WHAT TO PRODUCE: Set down, exactly and with nothing added, the lines running from the one that holds "You are a GUI" to the final line of the records. Pictures stay out of the copy.

INFORMATION SHOWN:
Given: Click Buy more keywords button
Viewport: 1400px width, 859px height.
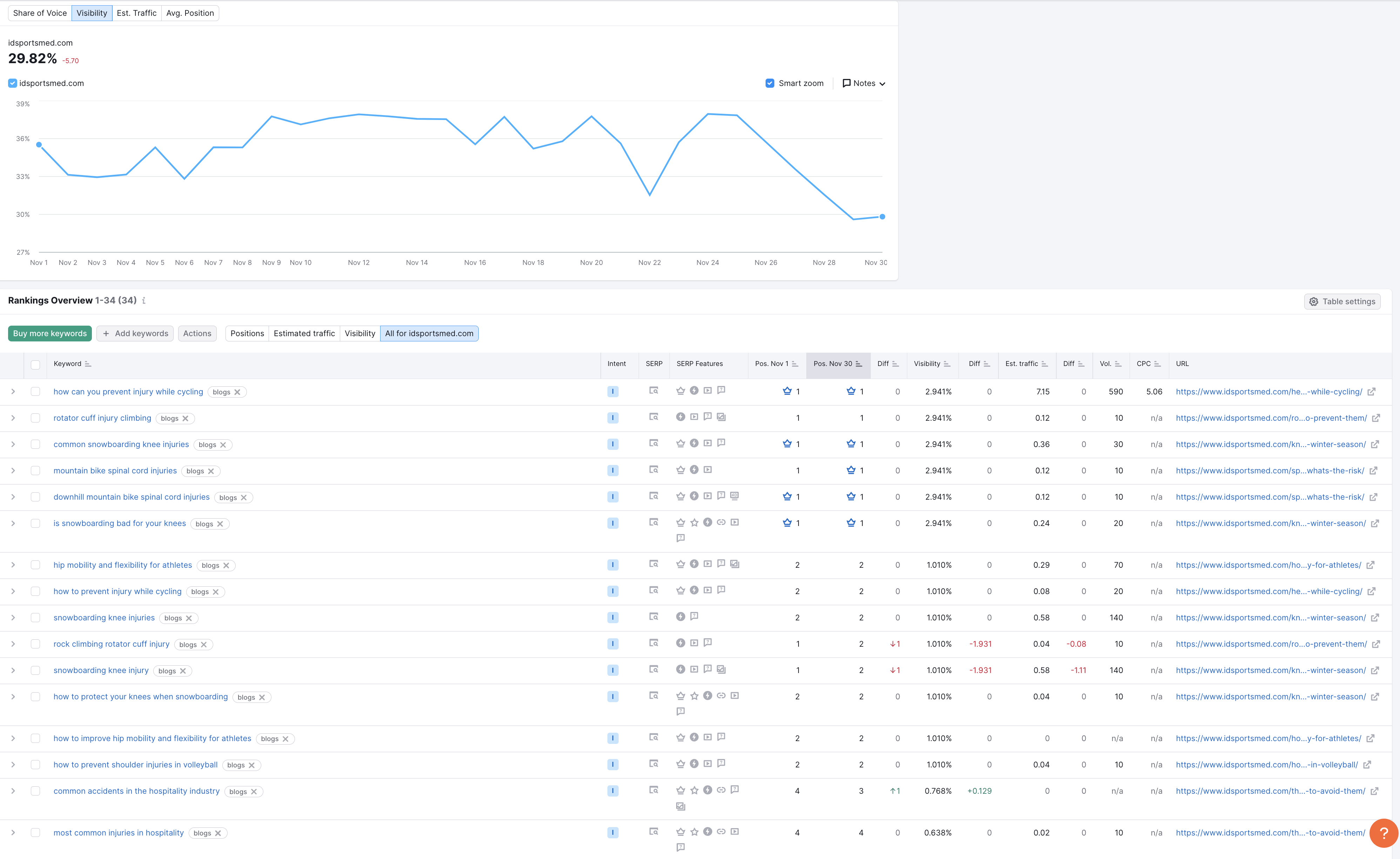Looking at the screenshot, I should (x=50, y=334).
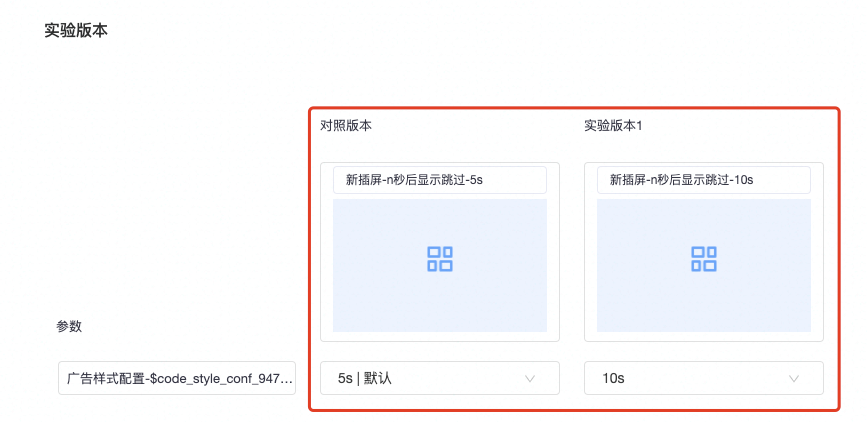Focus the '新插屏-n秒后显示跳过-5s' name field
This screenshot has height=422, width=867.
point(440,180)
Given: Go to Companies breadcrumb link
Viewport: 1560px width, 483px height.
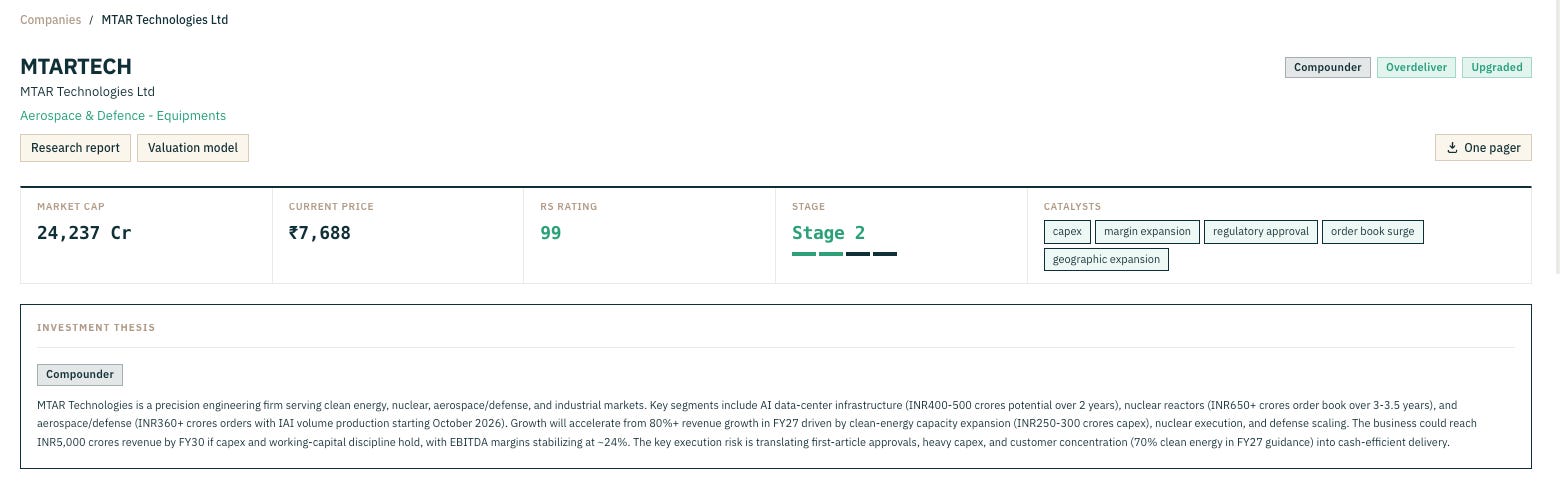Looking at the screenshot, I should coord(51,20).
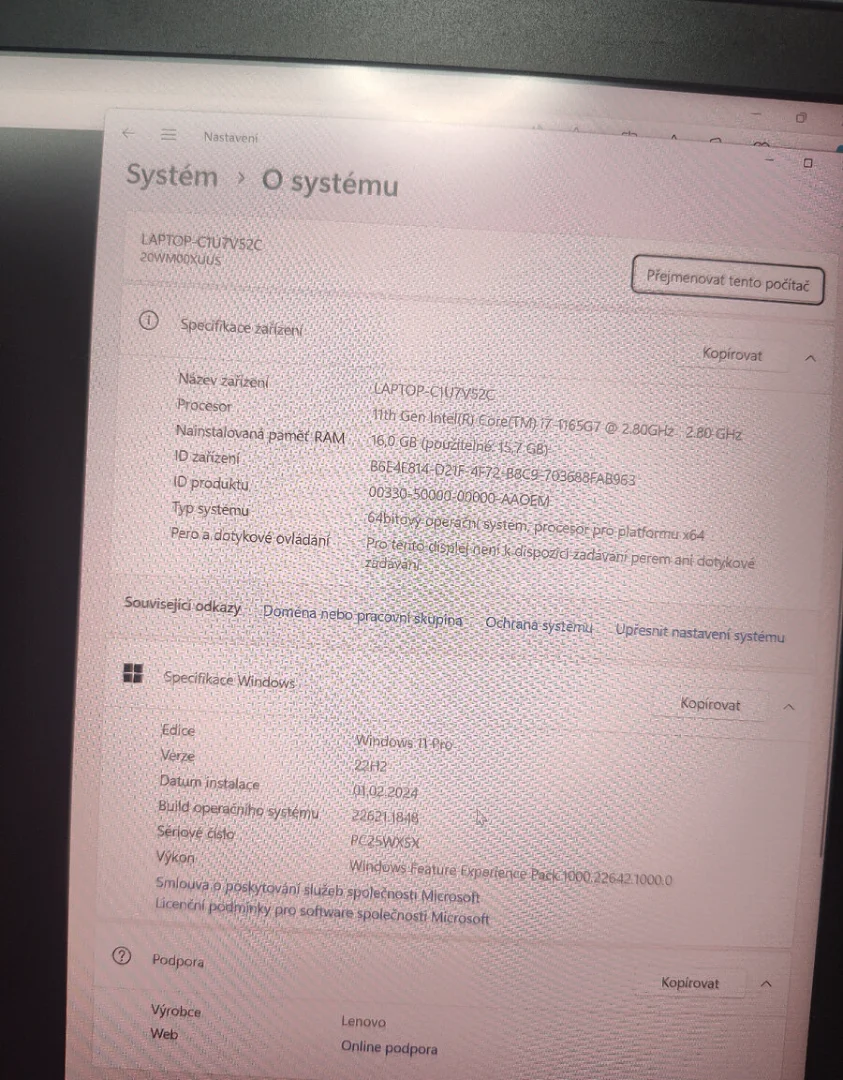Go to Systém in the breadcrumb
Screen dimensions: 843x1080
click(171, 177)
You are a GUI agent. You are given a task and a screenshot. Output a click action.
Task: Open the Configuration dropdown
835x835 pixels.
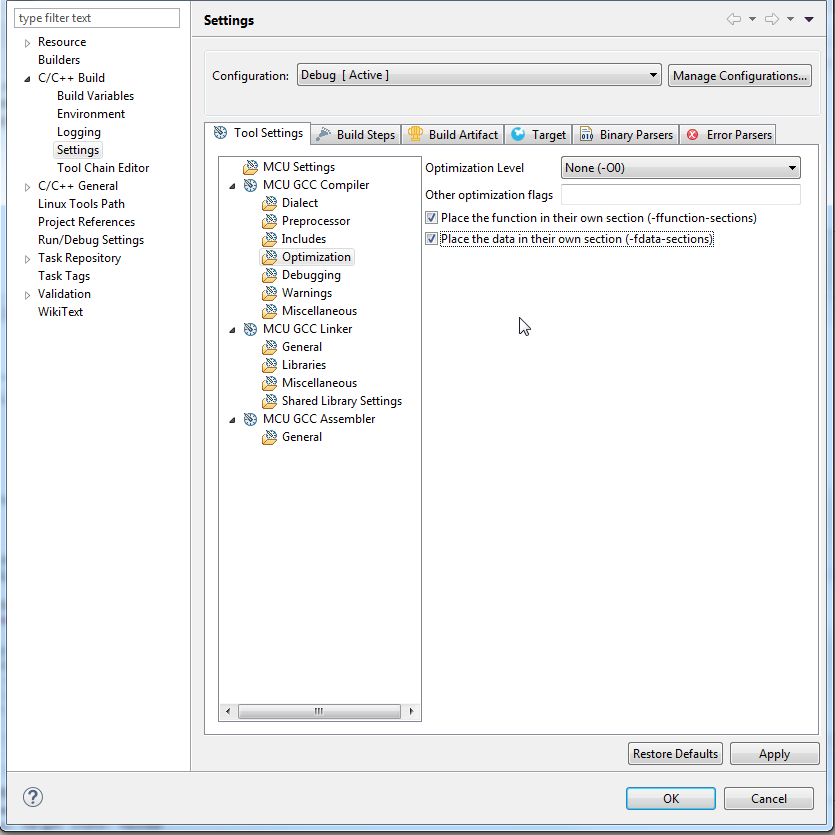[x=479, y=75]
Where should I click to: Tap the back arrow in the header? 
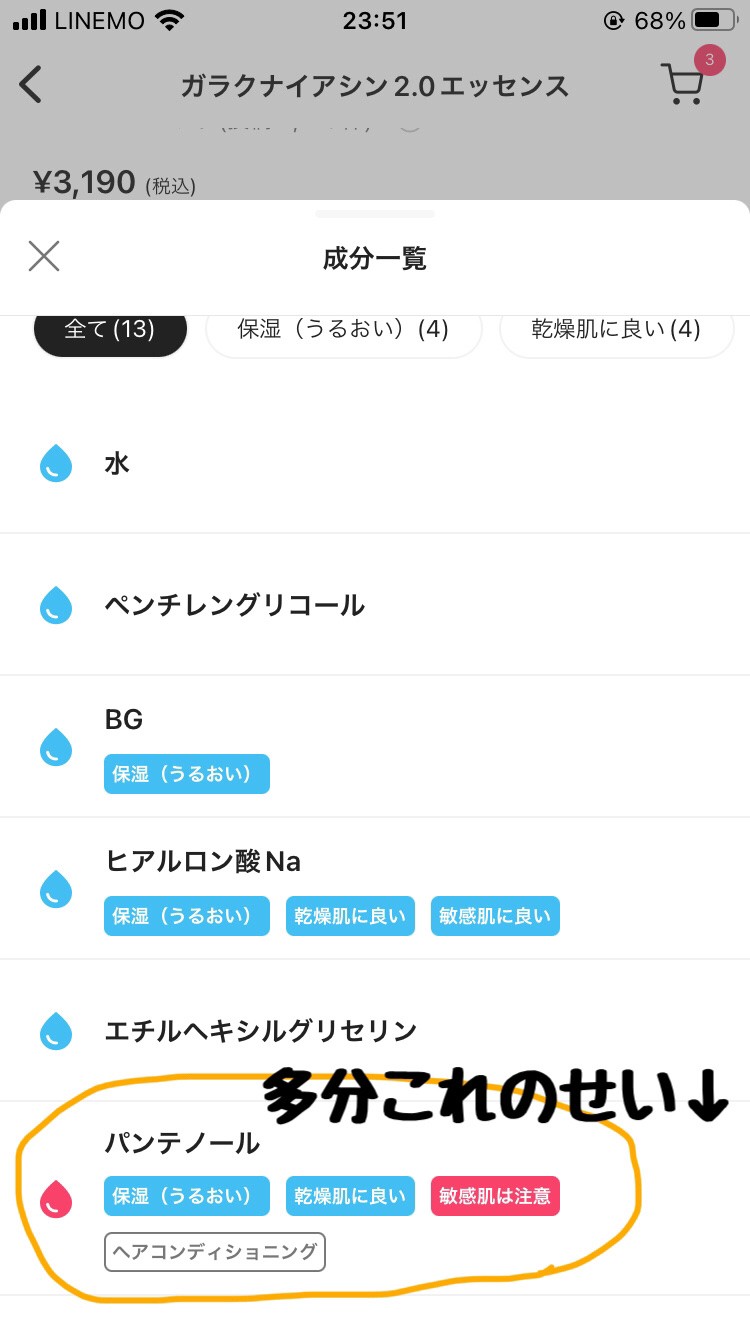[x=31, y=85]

ANSWER TO THIS PROBLEM:
You are a GUI agent. You are given a task and a screenshot. Output a click action.
Task: Open the Configuration dropdown
835x835 pixels.
[x=479, y=75]
Where should I click to: Tap the back arrow in the header? 
[x=31, y=85]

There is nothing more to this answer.